Disciplinary knowledge is typically conceived as if a coherent10 body.11 In professional culture, the “body of knowledge” encompasses everything a practitioner needs to know, as determined by the association providing oversight. The integrity of those two bodies — the professional association and its body of knowledge — depends on two essential lines: the sequential process through which core knowledge is obtained, leading to mastery, and the outer margin or “front12 line,” where limits are tested and new knowledge is formed. Those lines constitute disciplinary knowledge as a sort of conceptual territory. As in political and military culture, the centerline guarantees the principles or norms through which disciplinary stability is ensured, while the front line represents the most progressive position. Changes in either place impact the scope and meaning of the whole. Consequently, the integrity of the body — the association and its knowledge — is defended most strenuously at center and edge.
Innovative theorists and practitioners have long looked to the edge when challenging disciplinary norms and imagining new possibilities for their work. The conventional strategy is to lay claim to the front line — again, the most progressive position — while drawing upon other fields: one foot in, one foot out. Yet, locating progressive theory and practice at the margins only affirms the corporate13 model of disciplinary knowledge, for which the front line is both a seedbed and a safeguard.
In recent years, growing interests in complexity,14 emergence,15 and resilience16 have subverted the traditional bases of the professional body of knowledge. In architecture, landscape architecture, and a host of related fields, new thinking about ecology17 and sustainability18 have been central to that turn, supplanting linear succession and ideal forms as models through which to understand both nature and design. Linear disciplinary frameworks prioritize efficiency and uniformity leading to ideal solutions. Grounded in causality, they pretend to know the future by charting past and present. But there are no guarantees, and such linear thinking leads astray by failing to lead astray. Witness the Titanic. And the Edsel. Linear frameworks are compromised by contingency19 because linear progress is not, in truth, progressive.20
In contrast, lateral thinking sidesteps the narrowing scope and critical (i.e., distancing) logic of linear thinking in order to explore proximate21—and therefore relevant22—uncertainties and potentials. Lateral thinking eschews essential knowledge and solves problems “by an indirect and creative approach, typically through viewing the problem in a new and unusual light.”23 In other words, it is purposeful, but it diverges from the conventional approach. Lateral thinking accepts the present as a condition we cannot escape and is therefore better suited than linear projections to the future-we-cannot-know. The contingent nature of that future guarantees that some forms of knowledge not presently considered essential will eventually become so, and vice versa. Consequently, all forms of knowledge, however characterized, carry potential significance.
In contemporary design, center and the edge are no longer the exclusive sites of knowledge formation. Instead, meaningful work is being pioneered laterally, in unexpected yet relevant ways. That diffusion of capability and significance has redefined the terms24 of disciplinarity just as guerrilla tactics once transformed the experience of war. The center has been decentered. The margin has been marginalized. The front line is no longer a line. In the past, the military front line was literally a line — for example, the trench systems of the Western Front during World War I — but conflict, like innovation, is now pervasive. It can emerge anywhere, at any time, and at any scale. The ability to effect broad change through discrete gestures — for example, deploying a building or park to catalyze urban economic redevelopment — was formerly the preserve of ‑crats25 and ‑archs26: autocrats, bureaucrats, and technocrats; monarchs, oligarchs, and (st)architects.27 Now the novice has that capability, operating from the side lines. The start-up is both an upstart and a star.

# [EXTRACTED INFORMATION]
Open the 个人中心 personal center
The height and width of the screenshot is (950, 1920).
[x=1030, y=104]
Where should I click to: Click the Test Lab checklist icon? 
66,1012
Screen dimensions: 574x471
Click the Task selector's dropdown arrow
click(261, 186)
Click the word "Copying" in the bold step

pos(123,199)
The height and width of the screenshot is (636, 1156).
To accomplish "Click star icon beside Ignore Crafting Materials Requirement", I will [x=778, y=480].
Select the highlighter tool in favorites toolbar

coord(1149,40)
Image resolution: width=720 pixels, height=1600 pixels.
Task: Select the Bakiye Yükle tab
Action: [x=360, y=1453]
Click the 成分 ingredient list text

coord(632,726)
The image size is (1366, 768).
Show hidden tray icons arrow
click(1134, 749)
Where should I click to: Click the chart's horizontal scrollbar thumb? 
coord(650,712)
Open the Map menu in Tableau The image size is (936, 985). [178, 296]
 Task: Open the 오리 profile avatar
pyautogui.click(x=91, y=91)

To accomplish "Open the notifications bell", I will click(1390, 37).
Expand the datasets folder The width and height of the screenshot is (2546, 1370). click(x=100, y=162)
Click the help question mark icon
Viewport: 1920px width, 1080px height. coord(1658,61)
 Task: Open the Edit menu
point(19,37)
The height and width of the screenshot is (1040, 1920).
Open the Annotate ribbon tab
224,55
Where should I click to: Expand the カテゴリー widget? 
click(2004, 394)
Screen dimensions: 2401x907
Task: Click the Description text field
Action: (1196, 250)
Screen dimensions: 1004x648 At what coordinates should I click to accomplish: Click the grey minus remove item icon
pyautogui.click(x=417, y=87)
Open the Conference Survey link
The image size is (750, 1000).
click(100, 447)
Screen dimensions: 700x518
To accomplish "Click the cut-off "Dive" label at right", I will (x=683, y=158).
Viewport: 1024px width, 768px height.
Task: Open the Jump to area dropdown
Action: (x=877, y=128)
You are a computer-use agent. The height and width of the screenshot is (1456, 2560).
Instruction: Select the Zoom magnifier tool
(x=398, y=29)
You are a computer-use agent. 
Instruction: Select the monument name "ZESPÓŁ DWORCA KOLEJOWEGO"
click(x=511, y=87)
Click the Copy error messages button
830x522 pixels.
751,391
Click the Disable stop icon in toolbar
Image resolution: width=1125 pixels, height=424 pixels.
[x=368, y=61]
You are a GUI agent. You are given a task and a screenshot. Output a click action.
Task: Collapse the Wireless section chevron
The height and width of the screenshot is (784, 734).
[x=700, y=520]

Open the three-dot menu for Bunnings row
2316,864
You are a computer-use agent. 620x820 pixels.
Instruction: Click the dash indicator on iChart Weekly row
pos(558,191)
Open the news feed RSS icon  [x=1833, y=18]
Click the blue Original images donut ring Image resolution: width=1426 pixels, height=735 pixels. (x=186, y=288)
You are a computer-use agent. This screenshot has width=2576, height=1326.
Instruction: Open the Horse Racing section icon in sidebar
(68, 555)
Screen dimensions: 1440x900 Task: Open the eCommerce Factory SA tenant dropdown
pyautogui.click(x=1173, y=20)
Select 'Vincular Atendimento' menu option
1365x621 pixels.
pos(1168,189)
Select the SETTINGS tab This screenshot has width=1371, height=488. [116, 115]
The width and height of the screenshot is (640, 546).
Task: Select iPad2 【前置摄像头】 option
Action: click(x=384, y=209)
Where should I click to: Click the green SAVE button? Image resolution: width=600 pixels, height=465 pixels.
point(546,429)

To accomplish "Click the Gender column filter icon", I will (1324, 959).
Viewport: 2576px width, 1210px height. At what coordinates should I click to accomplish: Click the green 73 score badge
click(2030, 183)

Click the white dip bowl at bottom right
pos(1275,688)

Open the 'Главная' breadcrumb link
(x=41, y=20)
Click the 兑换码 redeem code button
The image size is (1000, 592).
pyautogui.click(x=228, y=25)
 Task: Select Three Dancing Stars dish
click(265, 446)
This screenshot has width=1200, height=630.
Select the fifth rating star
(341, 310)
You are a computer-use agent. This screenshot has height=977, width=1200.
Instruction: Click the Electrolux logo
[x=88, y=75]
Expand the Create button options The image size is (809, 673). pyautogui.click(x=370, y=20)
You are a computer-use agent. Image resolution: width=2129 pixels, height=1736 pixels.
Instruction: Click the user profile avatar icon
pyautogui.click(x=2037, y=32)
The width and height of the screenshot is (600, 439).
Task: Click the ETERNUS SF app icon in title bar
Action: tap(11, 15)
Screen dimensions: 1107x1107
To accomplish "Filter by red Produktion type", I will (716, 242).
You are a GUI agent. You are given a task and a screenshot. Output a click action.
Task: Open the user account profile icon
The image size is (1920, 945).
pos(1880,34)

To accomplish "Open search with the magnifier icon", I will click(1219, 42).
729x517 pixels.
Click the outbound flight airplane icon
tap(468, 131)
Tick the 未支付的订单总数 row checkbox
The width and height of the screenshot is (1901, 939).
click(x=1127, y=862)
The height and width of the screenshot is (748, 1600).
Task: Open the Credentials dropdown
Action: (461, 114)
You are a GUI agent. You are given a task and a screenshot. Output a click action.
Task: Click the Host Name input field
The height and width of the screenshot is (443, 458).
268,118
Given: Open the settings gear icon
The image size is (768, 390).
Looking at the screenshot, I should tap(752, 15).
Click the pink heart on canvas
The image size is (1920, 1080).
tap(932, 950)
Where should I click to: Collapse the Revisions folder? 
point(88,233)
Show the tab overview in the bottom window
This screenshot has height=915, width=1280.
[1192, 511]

# [TASK DIRECTIONS]
In the passage on disciplinary knowledge, rewrite the part that begins at the words "Innovative theorists and" and stops after "and a safeguard.", changing "front line" to "vanguard".

# [WRITTEN ANSWER]
Innovative theorists and practitioners have long looked to the edge when challenging disciplinary norms and imagining new possibilities for their work. The conventional strategy is to lay claim to the vanguard — again, the most progressive position — while drawing upon other fields: one foot in, one foot out. Yet, locating progressive theory and practice at the margins only affirms the corporate13 model of disciplinary knowledge, for which the vanguard is both a seedbed and a safeguard.